** Opening Available data block **

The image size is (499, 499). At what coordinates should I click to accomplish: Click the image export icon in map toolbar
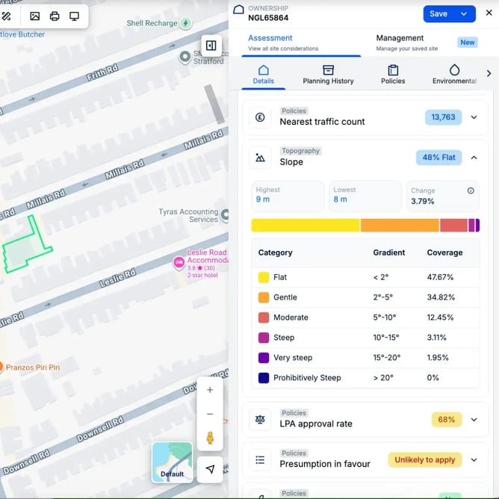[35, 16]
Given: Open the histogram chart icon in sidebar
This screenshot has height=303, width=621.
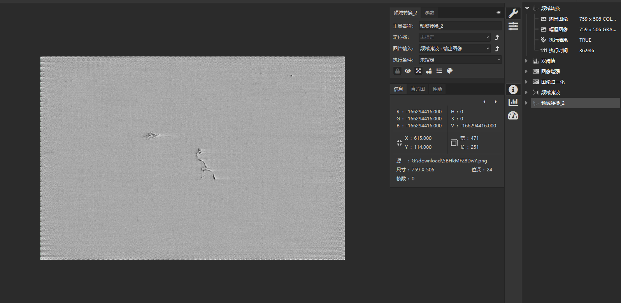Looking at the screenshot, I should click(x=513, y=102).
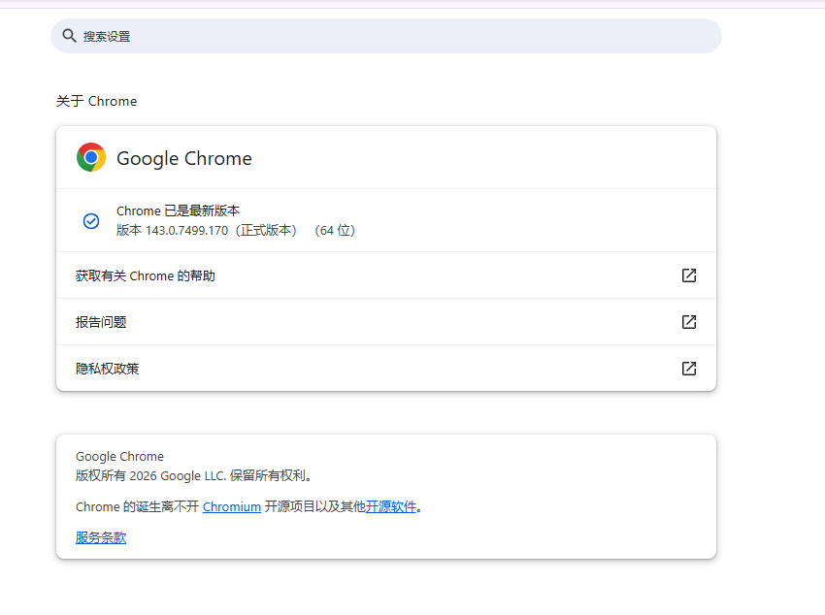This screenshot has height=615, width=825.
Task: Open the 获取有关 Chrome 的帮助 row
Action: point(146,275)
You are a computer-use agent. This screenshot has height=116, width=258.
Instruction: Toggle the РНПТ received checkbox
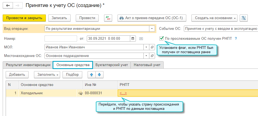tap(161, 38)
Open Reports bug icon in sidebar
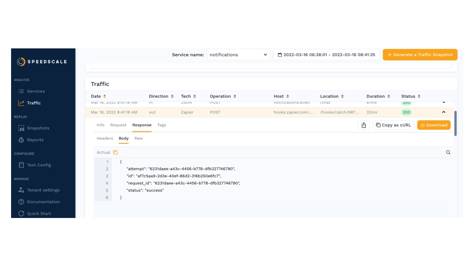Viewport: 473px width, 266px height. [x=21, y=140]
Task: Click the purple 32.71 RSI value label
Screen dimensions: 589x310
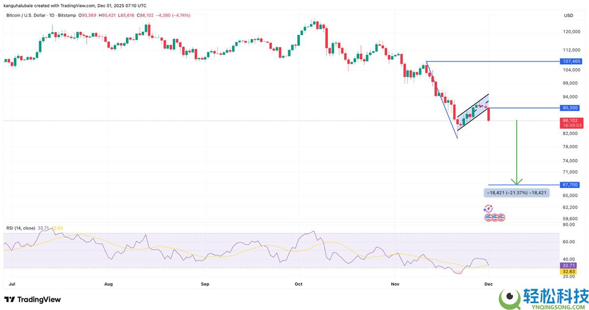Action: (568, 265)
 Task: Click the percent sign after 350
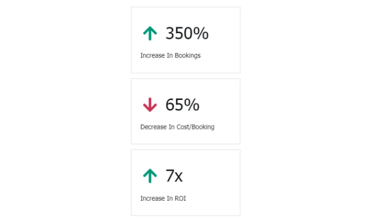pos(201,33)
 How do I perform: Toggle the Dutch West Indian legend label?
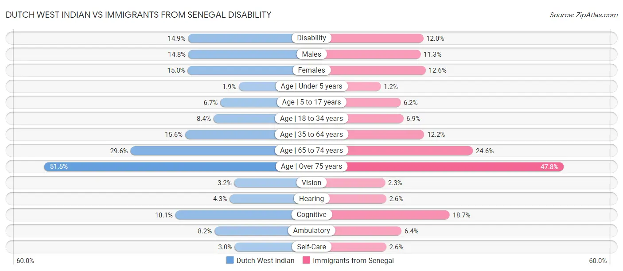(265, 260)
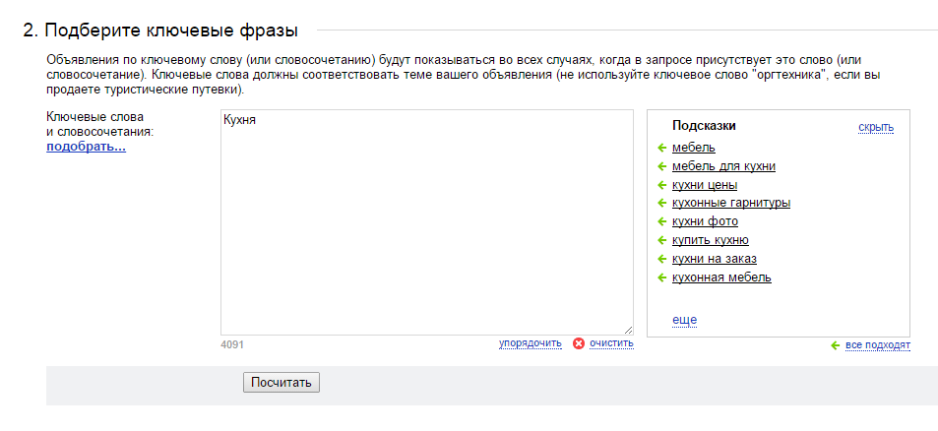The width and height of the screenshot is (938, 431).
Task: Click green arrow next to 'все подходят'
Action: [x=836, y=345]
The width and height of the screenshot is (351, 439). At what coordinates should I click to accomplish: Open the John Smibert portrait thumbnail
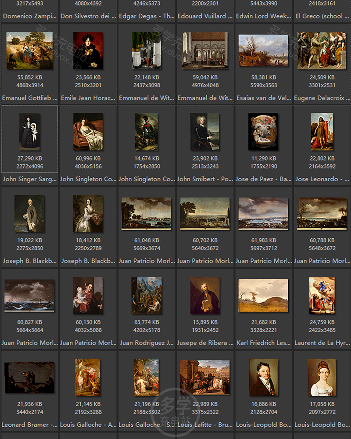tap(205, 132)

** Closing Available data block **
** Opening Available data block **

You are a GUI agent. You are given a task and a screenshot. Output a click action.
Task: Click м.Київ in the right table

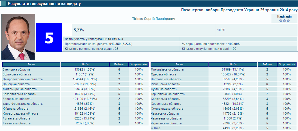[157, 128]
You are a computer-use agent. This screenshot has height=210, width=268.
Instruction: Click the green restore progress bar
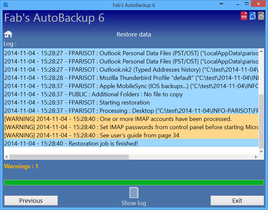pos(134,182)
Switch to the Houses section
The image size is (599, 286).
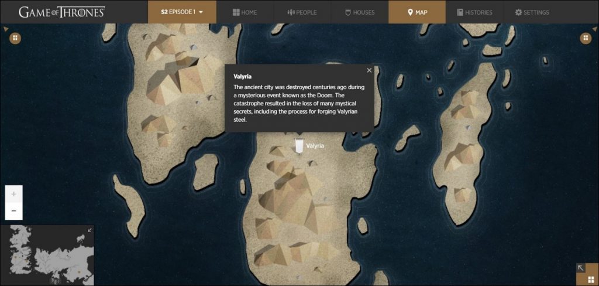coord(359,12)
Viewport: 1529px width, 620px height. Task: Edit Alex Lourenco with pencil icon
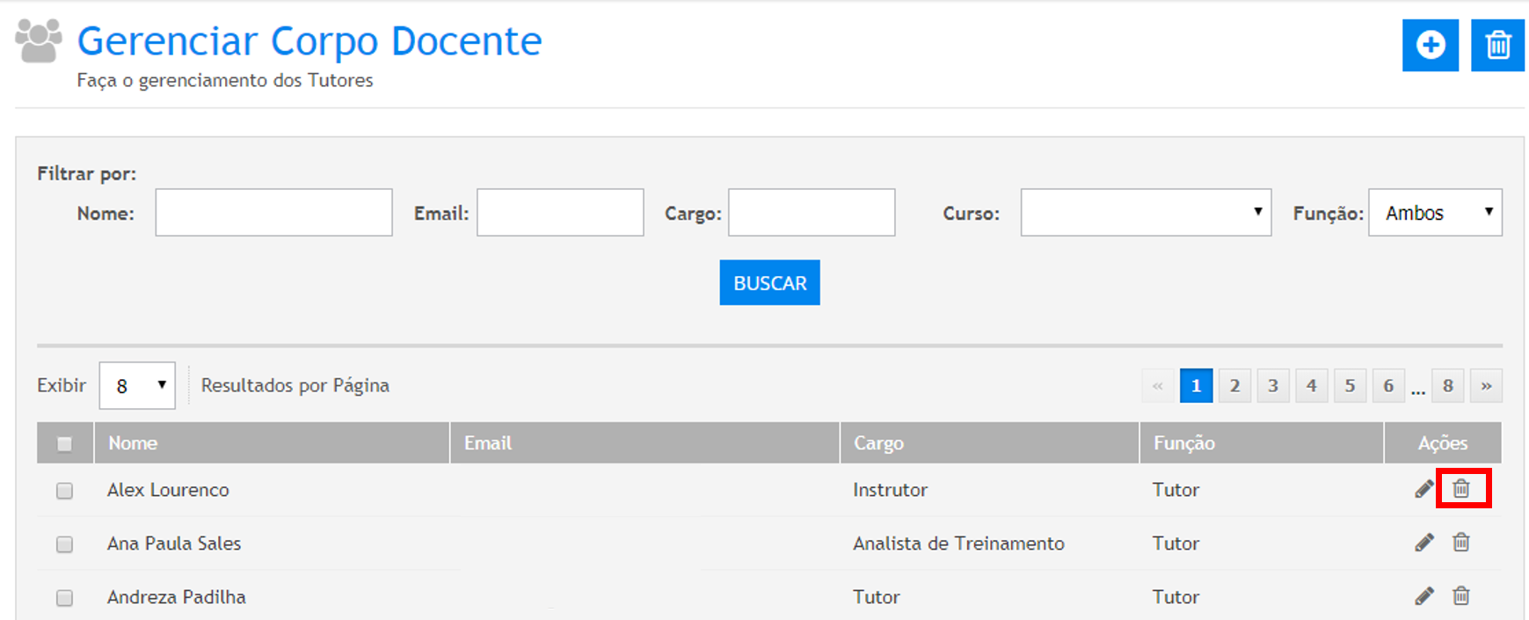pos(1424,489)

** Closing Available data block **

Your instructions >> In the listing above, find every line with the word "agent" and copy it out.

Finished task >>
You are a computer-use agent. This screenshot has height=116, width=258.
You are a GUI agent. You are given a task and a screenshot. Output a click action.
You are a computer-use agent. This screenshot has height=210, width=268.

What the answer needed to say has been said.